Por fim, após não acolher as justificativas da autoridade municipal, o Relator propôs aplicação de multa ao mesmo, o que foi acompanhado pelos demais Ministros votantes.
COMENTÁRIOS
Antes de aprofundar no caso concreto, é de bom alvitre que se esclareça que o processo de trabalho relacionado à investigação de mercado nas contratações por licitação é distinto daquele realizado nas contratações diretas.
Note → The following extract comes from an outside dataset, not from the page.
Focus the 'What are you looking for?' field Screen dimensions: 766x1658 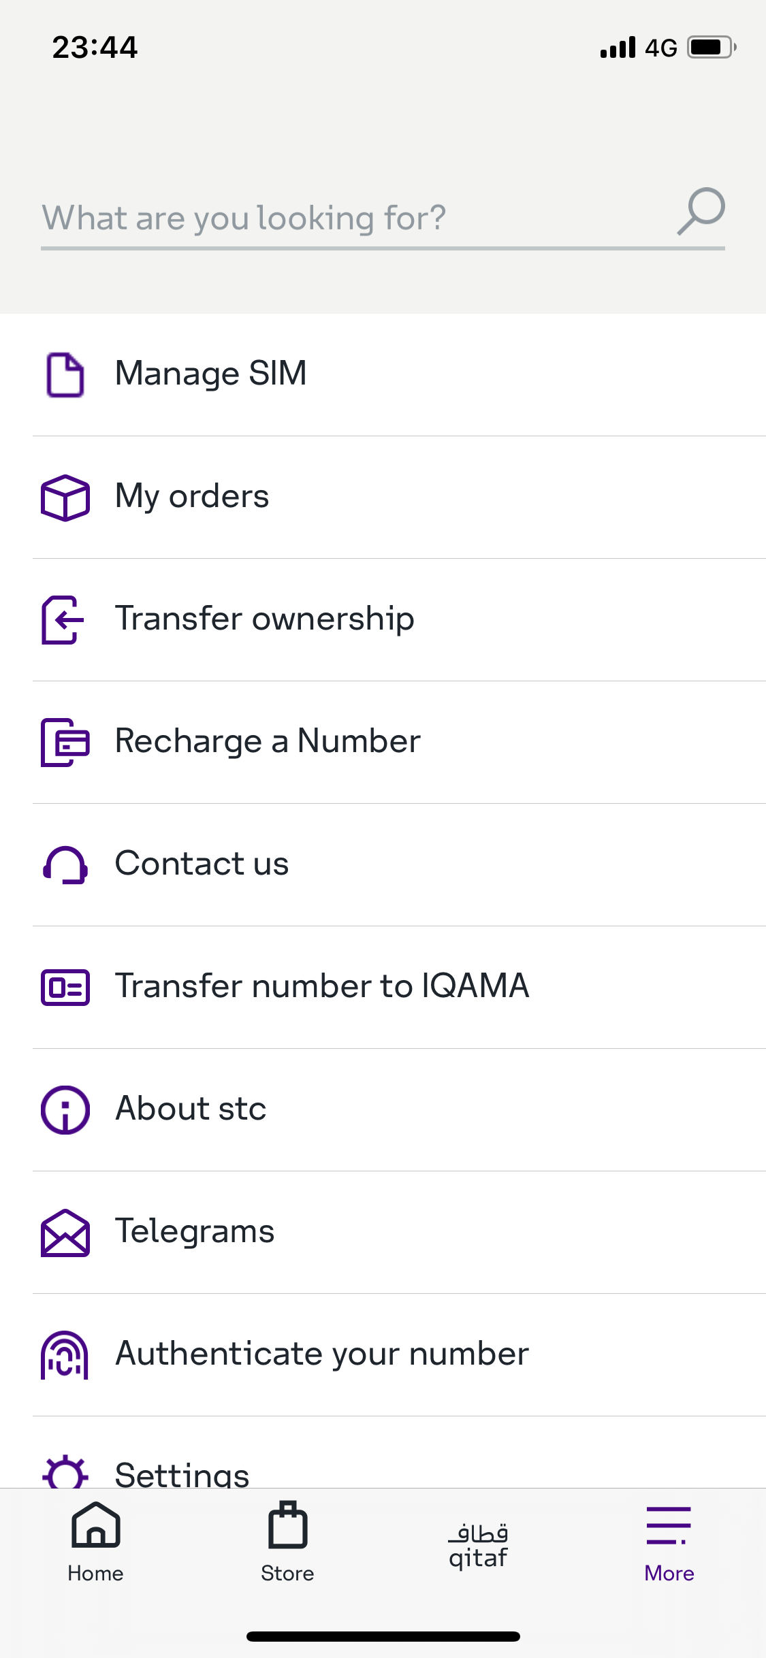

No processo licitatório, a pesquisa de mercado para o fim de obter o valor estimado da contratação, é realizado previamente ao processo de escolha do fornecedor, que é a licitação propriamente dita. Ou seja, primeiro a Administração vai ao mercado investigar a curva de preços e dela extrair a média, para o fim de dar subsídio à tomada de decisão da autoridade competente quanto à conveniência e oportunidade em contratar, bem como possibilitar a reserva orçamentária, preparando a Administração para a despesa quer está por vir. Somente após — com a realização do torneio — é que se escolherá o executor, que, necessariamente, será o autor da proposta mais vantajosa.[1]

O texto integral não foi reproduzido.